Na teoria econômica, para algo ser considerado moeda ele precisa cumprir três funções, chamadas de clássicas. A primeira é servir como meio de troca. A segunda é ser unidade de conta, ou seja, precisa expressar um valor. A terceira é funcionar como reserva de valor, que não apresente grandes desvalorizações em curto espaço de tempo.
Para André Perfeito, da Gradual Investimentos, existem ainda a quarta e a quinta características. Uma é a impossibilidade de ser emitida por agentes privados. “As pessoas não podem produzir moeda, senão ninguém trabalharia.” A outra é a aceitação social, que começa com a imposição dos Estados nacionais para a circulação de suas moedas, passa pelo uso delas no dia a dia e fecha o ciclo com a remuneração do Estado por meio do pagamento de impostos.

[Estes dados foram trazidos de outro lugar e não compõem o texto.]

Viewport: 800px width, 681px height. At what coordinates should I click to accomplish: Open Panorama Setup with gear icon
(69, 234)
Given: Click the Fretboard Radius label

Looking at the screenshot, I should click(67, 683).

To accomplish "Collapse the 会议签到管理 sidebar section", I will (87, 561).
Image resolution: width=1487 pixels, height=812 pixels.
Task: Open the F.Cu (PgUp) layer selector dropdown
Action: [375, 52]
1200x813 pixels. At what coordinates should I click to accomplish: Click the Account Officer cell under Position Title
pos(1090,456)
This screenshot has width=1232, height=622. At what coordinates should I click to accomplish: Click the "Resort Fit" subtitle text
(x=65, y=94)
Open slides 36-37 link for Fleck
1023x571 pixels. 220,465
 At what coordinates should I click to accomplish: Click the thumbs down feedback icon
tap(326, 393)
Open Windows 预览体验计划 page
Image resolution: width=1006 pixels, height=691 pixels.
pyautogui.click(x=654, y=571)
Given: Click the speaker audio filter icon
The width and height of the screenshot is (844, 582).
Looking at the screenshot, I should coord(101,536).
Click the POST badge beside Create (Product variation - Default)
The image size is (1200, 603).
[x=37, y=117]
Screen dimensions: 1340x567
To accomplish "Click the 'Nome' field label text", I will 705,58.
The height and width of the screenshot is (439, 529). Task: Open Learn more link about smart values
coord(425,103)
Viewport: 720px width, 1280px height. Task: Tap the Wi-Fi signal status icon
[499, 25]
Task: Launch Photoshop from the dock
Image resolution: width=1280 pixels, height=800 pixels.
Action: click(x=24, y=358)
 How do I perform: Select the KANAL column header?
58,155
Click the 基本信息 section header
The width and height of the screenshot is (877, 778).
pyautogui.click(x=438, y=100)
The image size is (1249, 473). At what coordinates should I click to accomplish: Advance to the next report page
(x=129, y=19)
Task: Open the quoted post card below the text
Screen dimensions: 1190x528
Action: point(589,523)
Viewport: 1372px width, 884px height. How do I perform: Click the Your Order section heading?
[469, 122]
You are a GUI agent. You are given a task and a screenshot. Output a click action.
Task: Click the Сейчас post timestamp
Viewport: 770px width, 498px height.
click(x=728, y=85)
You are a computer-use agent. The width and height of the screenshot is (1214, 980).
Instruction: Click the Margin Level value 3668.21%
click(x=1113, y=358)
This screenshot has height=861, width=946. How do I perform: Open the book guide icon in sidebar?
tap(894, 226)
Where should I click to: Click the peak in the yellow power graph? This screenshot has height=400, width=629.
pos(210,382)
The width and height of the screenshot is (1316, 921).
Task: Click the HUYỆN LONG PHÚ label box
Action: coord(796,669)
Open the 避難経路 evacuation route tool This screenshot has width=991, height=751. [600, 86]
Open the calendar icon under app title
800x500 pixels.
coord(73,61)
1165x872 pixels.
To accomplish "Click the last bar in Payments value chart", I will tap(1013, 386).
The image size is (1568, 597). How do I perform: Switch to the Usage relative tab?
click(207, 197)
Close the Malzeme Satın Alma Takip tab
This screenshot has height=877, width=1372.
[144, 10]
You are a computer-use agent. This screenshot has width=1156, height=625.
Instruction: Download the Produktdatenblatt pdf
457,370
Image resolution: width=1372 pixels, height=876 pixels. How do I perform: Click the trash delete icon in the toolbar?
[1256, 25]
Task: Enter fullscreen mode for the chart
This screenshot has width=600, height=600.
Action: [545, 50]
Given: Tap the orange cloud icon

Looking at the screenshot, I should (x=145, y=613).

No caso do bitcoin, ele não é aceito em qualquer lugar. “Não é possível comprar um carro com bitcoin.” Apesar de a moeda virtual exercer as três funções primordiais em determinados grupos, na sociedade como um todo ela não funciona. “Dificilmente isso vai ganhar legitimação porque os Estados nacionais não podem abrir mão da soberania de sua moeda.”
O DINHEIRO NA HISTÓRIA
Os primeiros registros do uso de um objeto como dinheiro são de 650 a.C. Na Roma antiga, soldados eram remunerados com conchas, manteiga, pregos e sal (origem da palavra “salário”). Em outras civilizações, foram utilizados chocolate, bacalhau e até mulheres escravizadas. Metais como ouro e prata foram introduzidos na Grécia em forma de moedas como conhecemos hoje, com a unidade de conta equivalente ao peso do metal. A desvinculação da unidade de conta com o peso do metal propiciou o aparecimento do papel-moeda no século 17 na Suécia, embora haja indícios de que os chineses tenham utilizado algo semelhante em 960.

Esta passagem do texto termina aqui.